Friday, February 10, 2012

Finally Finding My Roots

I was born and raised in Los Angeles.  When I was one year old, we moved from the city to the San Fernando Valley.  I am a true Valley Girl.  Even though I am a native Angelino, I never felt like I belonged here.

My parents moved to L.A. from Israel in the late 60s, before either my sister or I were born.  Growing up in a house with immigrant parents played a big part in why I did not feel rooted here.  After all, we did not have any family history here.  Our family history was in Jerusalem; it was in Poland and Russia.  It was not here in L.A.  I am a big history buff.  I love old things: antique furniture, archaeological artifacts (I wanted to be an archaeologist as a kid), buildings and houses with a history, people with stories to tell.  I have always been attracted to the sense of being part of something larger than myself; of somehow being connected to other people whom I have never met.  Perhaps this slight obsession with all things historical came about precisely because I had no sense of familial history here or perhaps this obsession is what caused me to be so aware of how unattached I was to Los Angeles in particular and the United States as a whole.

My father came from an old Jerusalem family.  They date themselves in Jerusalem to roughly around the time of the Spanish Inquisition (1492), when the Jews were forced to either convert to Christianity or leave the country.  His ancestors moved to Jerusalem, just prior to the era of the Ottoman rule there.  I grew up hearing stories of my father's youth, of his father and grandfather who lived in the Old City, of what it was like to be part of an ever-growing nation, of the more well-to-do Jewish families who lived in his neighborhood of Rechavia, where you could always here a violin or piano being played as you walked down the street.  These stories filled my mind with romantic ideas of truly belonging somewhere, of truly being part of a people and of a land.

My mother's story is the polar opposite.  She was born to two Polish parents who fled Poland during the Nazi terror.  They ended up in a Russian labor camp, where she was born, and where they remained until after the war.  After six years and numerous countries, they finally made their way to the new country of Israel in 1949.  My mother always felt that she had the stigma of new immigrant stamped on her.  In Israel at the time (and possibly still today to an extent), there was a certain automatic nobility associated with having been born there; and the more generations back your family could go, the higher your status.

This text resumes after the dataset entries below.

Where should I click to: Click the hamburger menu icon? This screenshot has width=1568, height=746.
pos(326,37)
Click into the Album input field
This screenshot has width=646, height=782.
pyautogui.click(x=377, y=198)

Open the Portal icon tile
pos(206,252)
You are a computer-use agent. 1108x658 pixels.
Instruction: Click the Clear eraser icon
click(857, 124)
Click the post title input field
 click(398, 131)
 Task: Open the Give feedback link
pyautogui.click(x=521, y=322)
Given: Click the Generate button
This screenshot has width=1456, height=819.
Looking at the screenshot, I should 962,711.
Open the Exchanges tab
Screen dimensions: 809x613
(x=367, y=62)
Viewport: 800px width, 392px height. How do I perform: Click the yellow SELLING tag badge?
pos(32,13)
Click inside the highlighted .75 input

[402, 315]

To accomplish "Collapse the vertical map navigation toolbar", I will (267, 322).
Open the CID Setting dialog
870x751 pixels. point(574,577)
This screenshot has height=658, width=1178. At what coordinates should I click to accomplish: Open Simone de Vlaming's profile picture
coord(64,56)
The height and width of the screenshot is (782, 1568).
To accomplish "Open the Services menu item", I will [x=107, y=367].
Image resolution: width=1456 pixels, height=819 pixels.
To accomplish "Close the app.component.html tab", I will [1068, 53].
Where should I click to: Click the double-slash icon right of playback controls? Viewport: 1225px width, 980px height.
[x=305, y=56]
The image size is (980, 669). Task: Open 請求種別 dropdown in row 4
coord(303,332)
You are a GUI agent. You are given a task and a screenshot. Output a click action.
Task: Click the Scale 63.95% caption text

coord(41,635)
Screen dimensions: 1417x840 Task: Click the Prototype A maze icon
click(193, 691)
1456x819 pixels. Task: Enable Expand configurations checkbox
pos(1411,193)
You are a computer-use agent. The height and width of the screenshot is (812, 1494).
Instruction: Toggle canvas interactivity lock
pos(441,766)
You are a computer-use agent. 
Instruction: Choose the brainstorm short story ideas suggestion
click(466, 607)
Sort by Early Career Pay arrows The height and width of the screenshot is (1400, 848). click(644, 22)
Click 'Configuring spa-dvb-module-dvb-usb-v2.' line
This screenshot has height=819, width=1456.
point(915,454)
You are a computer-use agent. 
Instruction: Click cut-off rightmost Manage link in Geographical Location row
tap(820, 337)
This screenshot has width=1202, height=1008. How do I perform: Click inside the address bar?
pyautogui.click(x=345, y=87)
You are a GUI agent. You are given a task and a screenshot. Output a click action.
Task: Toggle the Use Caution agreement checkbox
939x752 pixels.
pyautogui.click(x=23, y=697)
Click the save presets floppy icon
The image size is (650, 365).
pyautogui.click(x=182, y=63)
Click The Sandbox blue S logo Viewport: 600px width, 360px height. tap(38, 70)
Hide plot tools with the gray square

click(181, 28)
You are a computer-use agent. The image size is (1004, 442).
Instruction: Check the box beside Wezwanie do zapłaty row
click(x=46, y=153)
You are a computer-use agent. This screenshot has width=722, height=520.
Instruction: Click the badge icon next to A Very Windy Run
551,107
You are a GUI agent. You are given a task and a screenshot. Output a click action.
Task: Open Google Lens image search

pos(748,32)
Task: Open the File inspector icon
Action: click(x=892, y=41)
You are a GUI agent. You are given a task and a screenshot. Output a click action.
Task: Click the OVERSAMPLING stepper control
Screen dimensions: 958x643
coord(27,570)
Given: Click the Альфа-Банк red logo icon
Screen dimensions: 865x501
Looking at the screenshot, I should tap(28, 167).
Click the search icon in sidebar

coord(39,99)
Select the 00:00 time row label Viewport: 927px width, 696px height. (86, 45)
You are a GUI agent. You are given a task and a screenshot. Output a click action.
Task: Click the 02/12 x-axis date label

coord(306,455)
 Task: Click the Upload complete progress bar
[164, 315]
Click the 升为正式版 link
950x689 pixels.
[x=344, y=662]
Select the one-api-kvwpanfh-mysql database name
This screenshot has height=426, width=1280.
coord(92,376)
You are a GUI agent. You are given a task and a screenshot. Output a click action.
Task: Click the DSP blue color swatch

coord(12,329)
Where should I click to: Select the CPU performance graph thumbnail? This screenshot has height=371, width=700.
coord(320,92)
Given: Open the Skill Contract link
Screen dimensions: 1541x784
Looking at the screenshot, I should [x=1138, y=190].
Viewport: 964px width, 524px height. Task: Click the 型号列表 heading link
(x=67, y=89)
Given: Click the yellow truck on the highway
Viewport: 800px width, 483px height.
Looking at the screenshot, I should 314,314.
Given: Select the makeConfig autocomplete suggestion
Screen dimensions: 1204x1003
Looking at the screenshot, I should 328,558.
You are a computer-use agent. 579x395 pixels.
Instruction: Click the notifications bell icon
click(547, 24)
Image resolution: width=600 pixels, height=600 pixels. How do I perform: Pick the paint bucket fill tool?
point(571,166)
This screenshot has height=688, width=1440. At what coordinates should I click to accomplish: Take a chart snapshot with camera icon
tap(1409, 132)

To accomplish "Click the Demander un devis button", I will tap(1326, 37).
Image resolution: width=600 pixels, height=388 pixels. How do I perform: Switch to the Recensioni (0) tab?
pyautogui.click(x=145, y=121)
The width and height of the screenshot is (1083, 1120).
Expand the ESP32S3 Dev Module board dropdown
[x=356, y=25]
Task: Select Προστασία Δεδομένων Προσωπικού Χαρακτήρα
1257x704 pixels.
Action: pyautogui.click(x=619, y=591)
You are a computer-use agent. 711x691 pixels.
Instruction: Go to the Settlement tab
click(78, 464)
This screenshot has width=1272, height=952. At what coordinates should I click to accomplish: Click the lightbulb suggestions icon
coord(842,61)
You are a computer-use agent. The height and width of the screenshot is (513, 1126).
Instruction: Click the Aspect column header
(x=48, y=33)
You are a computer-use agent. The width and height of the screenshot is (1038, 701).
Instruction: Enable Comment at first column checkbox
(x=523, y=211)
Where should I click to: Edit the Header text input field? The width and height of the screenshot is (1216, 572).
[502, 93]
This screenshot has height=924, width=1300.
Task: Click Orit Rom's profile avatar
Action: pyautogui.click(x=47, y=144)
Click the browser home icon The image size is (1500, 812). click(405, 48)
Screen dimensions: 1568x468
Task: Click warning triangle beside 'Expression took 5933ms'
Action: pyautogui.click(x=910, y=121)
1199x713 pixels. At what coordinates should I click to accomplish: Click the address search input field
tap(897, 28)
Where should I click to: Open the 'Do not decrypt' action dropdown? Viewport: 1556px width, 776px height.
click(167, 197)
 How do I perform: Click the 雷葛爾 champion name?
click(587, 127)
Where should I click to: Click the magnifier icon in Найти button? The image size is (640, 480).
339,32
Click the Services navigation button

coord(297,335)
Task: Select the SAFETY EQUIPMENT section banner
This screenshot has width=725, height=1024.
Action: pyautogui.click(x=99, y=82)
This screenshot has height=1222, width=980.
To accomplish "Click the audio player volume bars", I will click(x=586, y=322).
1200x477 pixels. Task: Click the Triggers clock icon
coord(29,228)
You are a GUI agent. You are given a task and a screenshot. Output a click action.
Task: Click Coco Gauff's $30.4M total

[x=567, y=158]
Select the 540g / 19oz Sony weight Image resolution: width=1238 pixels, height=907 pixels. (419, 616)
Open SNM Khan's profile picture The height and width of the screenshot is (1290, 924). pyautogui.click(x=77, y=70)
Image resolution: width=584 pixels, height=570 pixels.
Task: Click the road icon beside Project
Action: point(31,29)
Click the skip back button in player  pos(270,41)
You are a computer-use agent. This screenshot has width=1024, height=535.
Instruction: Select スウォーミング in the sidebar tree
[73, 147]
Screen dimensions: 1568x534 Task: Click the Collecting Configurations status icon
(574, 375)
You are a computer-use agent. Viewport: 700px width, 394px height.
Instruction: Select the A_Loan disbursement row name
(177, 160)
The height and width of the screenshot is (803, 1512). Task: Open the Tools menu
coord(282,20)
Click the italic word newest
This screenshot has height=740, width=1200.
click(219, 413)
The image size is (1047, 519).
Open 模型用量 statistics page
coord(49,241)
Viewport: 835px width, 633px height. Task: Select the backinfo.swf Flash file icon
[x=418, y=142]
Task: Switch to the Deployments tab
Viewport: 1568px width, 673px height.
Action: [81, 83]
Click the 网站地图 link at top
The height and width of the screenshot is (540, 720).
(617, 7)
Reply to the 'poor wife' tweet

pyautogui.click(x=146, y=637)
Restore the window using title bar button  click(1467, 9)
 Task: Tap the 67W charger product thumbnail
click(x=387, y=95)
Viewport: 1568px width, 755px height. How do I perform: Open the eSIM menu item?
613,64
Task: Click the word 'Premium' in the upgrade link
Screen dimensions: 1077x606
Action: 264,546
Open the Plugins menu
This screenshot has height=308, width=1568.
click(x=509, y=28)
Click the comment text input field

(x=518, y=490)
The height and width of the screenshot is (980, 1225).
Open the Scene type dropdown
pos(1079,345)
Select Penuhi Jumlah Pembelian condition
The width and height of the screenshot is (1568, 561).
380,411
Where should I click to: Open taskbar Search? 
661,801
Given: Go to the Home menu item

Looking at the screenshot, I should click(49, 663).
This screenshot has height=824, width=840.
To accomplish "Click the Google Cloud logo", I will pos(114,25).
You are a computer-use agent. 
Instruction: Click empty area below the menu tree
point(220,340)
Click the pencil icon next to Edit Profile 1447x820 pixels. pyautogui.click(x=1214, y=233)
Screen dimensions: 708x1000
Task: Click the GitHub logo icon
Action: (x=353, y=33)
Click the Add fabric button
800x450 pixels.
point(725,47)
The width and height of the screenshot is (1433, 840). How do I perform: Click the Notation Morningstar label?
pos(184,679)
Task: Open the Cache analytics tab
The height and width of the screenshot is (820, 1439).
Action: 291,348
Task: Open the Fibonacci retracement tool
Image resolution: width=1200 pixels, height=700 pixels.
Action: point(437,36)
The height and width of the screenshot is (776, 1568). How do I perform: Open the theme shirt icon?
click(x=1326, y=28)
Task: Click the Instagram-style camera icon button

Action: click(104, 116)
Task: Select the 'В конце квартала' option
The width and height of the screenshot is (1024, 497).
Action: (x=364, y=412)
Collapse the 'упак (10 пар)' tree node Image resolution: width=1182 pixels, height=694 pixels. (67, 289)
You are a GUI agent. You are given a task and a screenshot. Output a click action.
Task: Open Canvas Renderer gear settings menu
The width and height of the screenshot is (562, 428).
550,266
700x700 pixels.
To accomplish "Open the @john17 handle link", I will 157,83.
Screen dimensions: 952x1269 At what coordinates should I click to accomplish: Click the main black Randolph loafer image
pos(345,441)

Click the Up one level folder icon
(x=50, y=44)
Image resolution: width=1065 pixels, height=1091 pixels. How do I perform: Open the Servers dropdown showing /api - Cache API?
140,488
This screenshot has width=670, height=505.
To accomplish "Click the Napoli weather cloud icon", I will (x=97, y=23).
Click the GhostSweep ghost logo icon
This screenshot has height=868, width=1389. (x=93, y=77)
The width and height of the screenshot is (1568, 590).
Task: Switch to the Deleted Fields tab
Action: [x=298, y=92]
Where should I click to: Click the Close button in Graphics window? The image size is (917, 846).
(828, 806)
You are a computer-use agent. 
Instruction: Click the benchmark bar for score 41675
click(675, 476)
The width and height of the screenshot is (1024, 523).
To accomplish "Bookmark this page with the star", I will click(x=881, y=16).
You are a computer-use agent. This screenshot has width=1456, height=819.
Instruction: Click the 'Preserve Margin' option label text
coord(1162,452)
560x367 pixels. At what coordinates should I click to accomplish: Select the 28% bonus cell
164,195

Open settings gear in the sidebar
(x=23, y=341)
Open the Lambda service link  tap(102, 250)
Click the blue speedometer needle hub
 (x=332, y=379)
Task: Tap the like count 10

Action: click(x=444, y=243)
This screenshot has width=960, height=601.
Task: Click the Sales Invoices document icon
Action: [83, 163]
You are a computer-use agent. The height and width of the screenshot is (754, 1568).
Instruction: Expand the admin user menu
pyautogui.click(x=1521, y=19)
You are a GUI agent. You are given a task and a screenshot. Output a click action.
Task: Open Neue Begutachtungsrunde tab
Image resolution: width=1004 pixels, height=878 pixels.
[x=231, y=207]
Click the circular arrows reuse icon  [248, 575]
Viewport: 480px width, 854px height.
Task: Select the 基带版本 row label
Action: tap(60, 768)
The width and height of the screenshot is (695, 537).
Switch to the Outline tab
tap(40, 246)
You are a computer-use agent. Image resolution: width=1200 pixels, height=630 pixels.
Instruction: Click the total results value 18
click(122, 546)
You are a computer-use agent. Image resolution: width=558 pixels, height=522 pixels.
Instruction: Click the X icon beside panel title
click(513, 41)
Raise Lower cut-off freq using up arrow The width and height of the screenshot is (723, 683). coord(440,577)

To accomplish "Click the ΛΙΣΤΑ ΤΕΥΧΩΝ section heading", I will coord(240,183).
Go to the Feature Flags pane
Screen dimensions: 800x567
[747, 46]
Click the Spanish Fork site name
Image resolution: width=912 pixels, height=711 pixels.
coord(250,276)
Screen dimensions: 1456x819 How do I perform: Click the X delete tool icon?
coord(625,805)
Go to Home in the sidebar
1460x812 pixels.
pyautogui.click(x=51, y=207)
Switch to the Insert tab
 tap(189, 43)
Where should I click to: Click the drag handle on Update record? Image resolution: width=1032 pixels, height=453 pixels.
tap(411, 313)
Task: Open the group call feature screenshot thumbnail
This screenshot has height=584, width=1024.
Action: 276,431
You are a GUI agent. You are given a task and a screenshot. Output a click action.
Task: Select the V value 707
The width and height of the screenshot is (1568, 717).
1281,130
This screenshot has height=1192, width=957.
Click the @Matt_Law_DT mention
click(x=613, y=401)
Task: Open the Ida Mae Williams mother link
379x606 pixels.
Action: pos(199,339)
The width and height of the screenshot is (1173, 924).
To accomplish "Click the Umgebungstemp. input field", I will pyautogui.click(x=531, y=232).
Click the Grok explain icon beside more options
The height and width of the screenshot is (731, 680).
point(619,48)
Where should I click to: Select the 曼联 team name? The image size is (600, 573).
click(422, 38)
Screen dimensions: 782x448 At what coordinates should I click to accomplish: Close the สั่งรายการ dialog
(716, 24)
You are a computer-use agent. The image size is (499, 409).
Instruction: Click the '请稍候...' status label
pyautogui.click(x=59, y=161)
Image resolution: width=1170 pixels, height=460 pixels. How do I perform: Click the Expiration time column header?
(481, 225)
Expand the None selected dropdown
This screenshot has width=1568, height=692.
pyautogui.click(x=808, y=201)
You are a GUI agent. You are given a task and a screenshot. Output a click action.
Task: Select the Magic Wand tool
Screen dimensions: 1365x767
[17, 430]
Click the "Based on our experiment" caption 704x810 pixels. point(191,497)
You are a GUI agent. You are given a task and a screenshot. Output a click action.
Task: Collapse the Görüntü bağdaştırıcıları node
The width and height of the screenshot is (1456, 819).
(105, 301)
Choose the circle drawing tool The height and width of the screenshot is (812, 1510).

Even though so many of my schoolmates had parents from other countries (after all, America is also a country of immigrants), I still felt different somehow.  In fact, even though I very obviously had perfect English, other kids in school often thought I was from France (not sure why France, but I liked it). And when I attended university in Israel, my fellow students often though I was Canadian: because I was "too nice to be from L.A." ;-).  This just reinforced my sense of not belonging here.

In my search for roots, I moved to Israel after high school.  I immediately fell in love.  I lived in Jerusalem, I walked the streets my father had walked as a boy.  His sister still lives in the same apartment building she and my father were born in, which their father had built.  I would go on weekends to visit my maternal grandmother, aunt and cousins in the city where my mother grew up, Acco.  Even without all this, I felt an intense sense of being part of history by just being in Israel.  I'm not quite sure how any Jewish person can be there and not feel it.  As detached as one might be from Judaism, all Jews are still part of the Jewish people's over 5000 years of history!  Jerusalem is over 3000 years old, Acco is over 4000.  Here in Los Angeles, I get excited by a house that was built in the 1920s or 1930s and still has its original charm, so you can imagine how something that is thousands of years old makes me feel.

I ended up moving back to L.A.  The place I never felt I belonged in and vowed I would not raise children in, the country to which it was difficult for me to feel connected.  The reason for my return here is in my previous posting, To My Dad, so I won't go into it now.

I lived 18 years here, moved away for a while and returned almost 10 years ago.  That's a total of 28 years living here.  I now am married with three amazing children.  My mother and sister are here.  My husband's family is here.  And yet, it is still a little difficult for me to call it 'home'.

Recently, though, I experienced something I had never experienced before.  I was at my father's house with my youngest, who is 19 months old.  My little Adam was ambling around the house, exploring the rooms, running down the hallway.  I was following him when it hit me: I was just a few months younger than he is now when my parents bought the house.  That was me toddling around the house 37 years ago!  That exact same house, those exact same floors (my father never remodeled - which is a whole other entry in itself).  All of a sudden, I felt rooted.  I had a history.  My children are second generation Americans; they are second generation Angelinos!

So while my family does not go generations back in the United States, and our history here is relatively short, I still have a connection and a story of my own.  I was born here, my children were born here, my father died and is buried here.  Like the majority of American's, I will always have an attachment to another place, but I am also attached here.  I also belong here.